On Tuesday when ZDF declared their dramatic falling out with their Commander in Chief, they have almost exhausted the rule book for evicting a sitting president.
First, the army generals took him hostage in his private residence, denounced the sacking of his vice president Emmerson Mnangagwa by his wife Grace Mugabe. Any civilized politician worth their salt would simply have parked their bags and left the presidency in the face of such an embarrassment.
Instead Mugabe confounded his critics when two days after his house arrest by the military, he showed up and presided at the Graduation Ceremony of Zimbabwe Open University. It is alleged that the army even prepared a resignation statement and handed it to him to read, to which he refused.
This came despite assurances to Zimbabweans who had waited decades for change that “Significant progress was being made in their operation to weed out criminals around President Mugabe,”
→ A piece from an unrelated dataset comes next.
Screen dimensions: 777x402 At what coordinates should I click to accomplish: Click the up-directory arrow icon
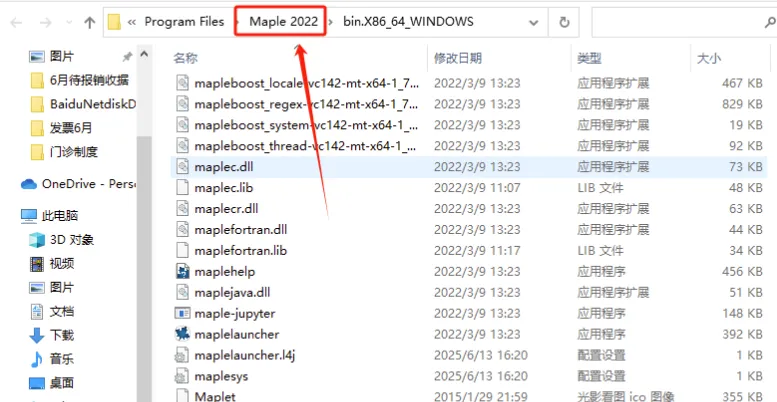pos(90,22)
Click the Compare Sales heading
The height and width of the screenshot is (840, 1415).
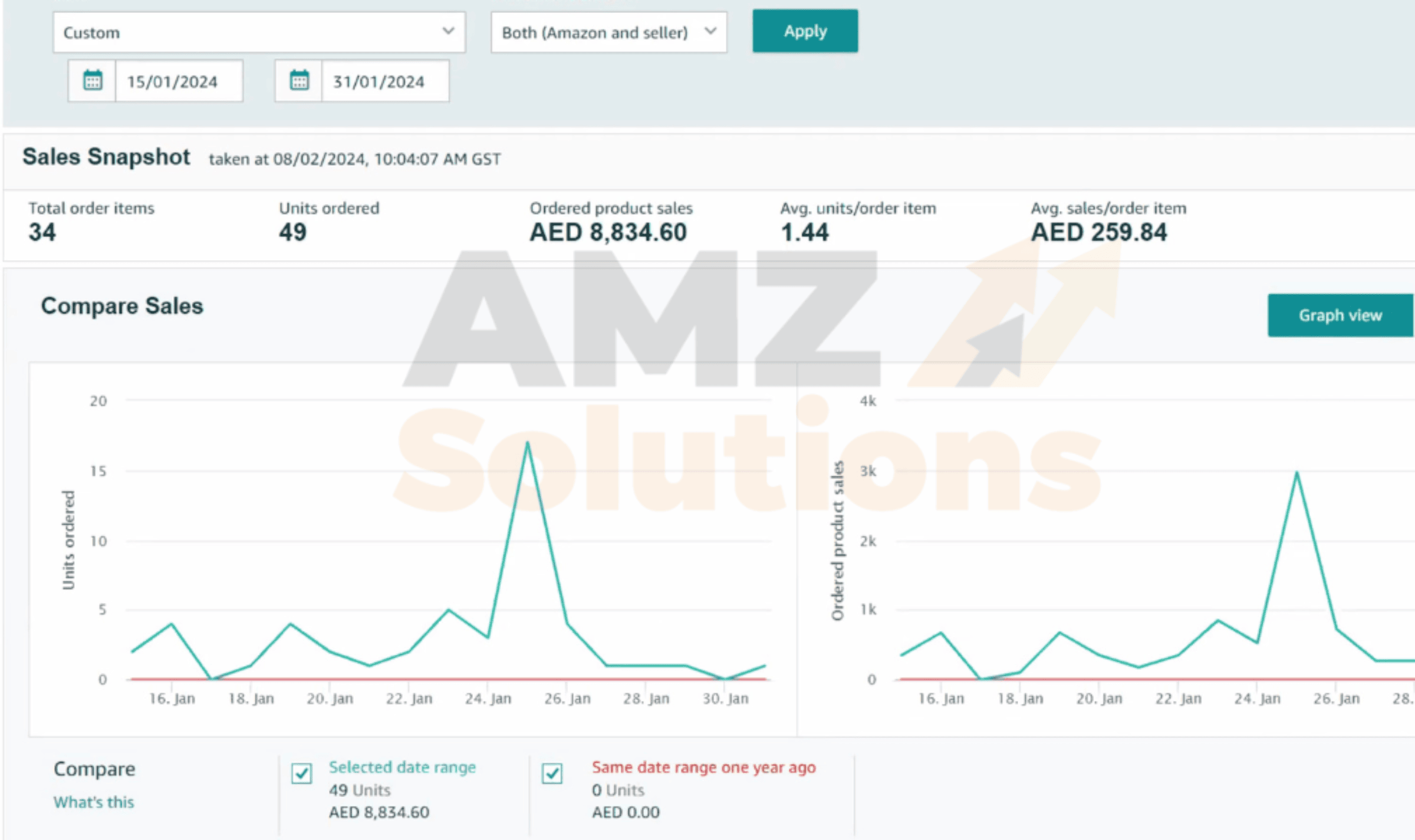[122, 306]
The plotters of Mugabe’s dignified exit then planned a mass demonstration on Saturday as well as a ZANU-PF top organ that removed the elderly statesman as the party’s chairman. Still, Mugabe appeared on National TV and poured cold water on the plan, insisting that he intends to remain president.
Then ZDF announced another plan; of impeaching him by Parliament as soon as Tuesday, (tomorrow). It’s not clear for now what more tricks Mugabe still holds in his bag and what his tormentors would do in case he refuses to comply.
Why Mugabe’s road out is proving too narrow?
The quandary faced by all those who want to see Mugabe’s back stems from three key challenges; the Shona culture of respect accorded to senior citizens would put them in unfavorable light. Secondly, the fact that at 93, Mugabe has nothing to lose. The third problem is that the army bosses feared to fall foul to AU tough restrictions against Coups, and have gone slow on him.
According to reports, Zimbabweans accord enormous respect to the elderly, as reflected in the way ZDF as well as the opposition leader continued to refer to him as the President and father of the nation.
Photos have emerged showing on the one hand, Mugabe jovially shaking hands with Gen.Constantino Chiwenga, the General who ordered his house arrest. On the other hand, military Generals were captured fidgeting with copies of their speech on National TV. The implications couldn’t be clearer. Mugabe is still on top of the game.
It should not surprise you when he defies everyone and sees out his term next year, confirming that he may well be the most cunning 93-year old of his generation.